Tuesday, November 29, 2011
Brad: Olive Garden really isn't the best... but it sure is good when it's free!
Stacy: HAHAHAHA, no doubt! Everything tastes better when it's free!
Brad: Man, I AM a Jew... just told a friend the same thing I told you and she said "Hey, you can't complain; it's free."
I said, "Watch me."
Stacy: LMFAO ROTF. I'm rubbing off on you
Brad: "Can you believe these bread sticks?! As cold and tough as my ex-husband! And this salad! Yeesh!

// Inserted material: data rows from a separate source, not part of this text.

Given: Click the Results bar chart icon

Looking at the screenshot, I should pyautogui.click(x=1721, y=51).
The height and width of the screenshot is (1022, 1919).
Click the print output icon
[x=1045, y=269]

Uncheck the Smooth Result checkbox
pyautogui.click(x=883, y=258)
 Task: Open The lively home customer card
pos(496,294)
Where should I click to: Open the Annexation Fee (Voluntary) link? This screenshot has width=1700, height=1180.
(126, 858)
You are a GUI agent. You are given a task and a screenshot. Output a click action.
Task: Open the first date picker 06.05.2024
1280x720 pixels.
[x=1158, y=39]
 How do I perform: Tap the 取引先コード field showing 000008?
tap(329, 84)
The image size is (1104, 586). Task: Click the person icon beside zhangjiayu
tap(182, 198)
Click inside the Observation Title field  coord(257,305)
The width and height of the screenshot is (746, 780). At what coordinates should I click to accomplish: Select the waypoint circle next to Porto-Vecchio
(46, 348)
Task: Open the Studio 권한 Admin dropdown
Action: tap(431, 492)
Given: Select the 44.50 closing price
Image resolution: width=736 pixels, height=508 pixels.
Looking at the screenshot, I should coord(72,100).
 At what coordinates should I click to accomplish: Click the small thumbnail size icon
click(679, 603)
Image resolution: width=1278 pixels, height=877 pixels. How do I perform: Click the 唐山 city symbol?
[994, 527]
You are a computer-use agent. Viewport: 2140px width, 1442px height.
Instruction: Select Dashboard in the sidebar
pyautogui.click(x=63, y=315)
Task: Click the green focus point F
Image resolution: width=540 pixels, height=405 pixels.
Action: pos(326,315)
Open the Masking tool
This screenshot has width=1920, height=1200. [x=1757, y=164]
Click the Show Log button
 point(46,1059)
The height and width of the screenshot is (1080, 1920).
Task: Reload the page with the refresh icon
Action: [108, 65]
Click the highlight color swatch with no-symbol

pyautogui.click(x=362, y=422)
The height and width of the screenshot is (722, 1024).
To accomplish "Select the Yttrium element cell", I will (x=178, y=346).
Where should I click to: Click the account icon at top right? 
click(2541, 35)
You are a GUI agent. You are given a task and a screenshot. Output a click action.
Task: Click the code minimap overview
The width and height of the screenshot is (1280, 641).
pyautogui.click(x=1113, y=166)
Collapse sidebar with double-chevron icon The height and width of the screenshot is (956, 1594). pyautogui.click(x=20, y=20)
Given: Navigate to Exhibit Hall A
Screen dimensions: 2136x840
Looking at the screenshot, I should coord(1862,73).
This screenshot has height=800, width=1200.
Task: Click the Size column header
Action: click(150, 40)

It's 50% fekokteh onions!"
Stacy: OMFG ... how long did it take you to figure out a spelling for "fekokteh"? Fakakta.
Brad: LOL!!! I thank Google... I searched "yiddish fucking"... with the adult filter ON, thank you very much.
Stacy: LMFAOROTF... OMG, I might just pee a little
Brad: I want Yiddish "fucking", not "Yiddish fucking"! Oy vey!
(I have a little old Jewish man accent in my head right now)
Stacy: Oh, Brad.... stoooooop! I'm going to peeeeeeee!
Brad: OMG, that is the fastest onions have ever acted! O_O I got some gas BAD! About to toot my dook-horn
aka butt trumpet! Seriously... the salad was about 50% onions.
Stacy: Butt TUBA more like it.
Brad: HEY!!! ......... shaddap. At least I got a nice, deep, baritone bellow and not a fruity gay little piccolo tweet.
Stacy: OMG piccolo farts! I'm totally using that!
Brad: Piccolo Butt= *chirp* "What was that?!" "..... bird."
Me= *ahWOOOOOGAH* "What was THAT?!" "Ships are coming in."
Stacy: LOL! On the drive to work... dude... I smoked myself out. It was baaad. I don't even know what I ate! I thought it was a little poot... it assaulted my nasel passages with such a vengence... I almost had to apologize ... to myself...
Brad: ROFLMAO!!!!!!! Stop it! You're gonna make me clear out the office!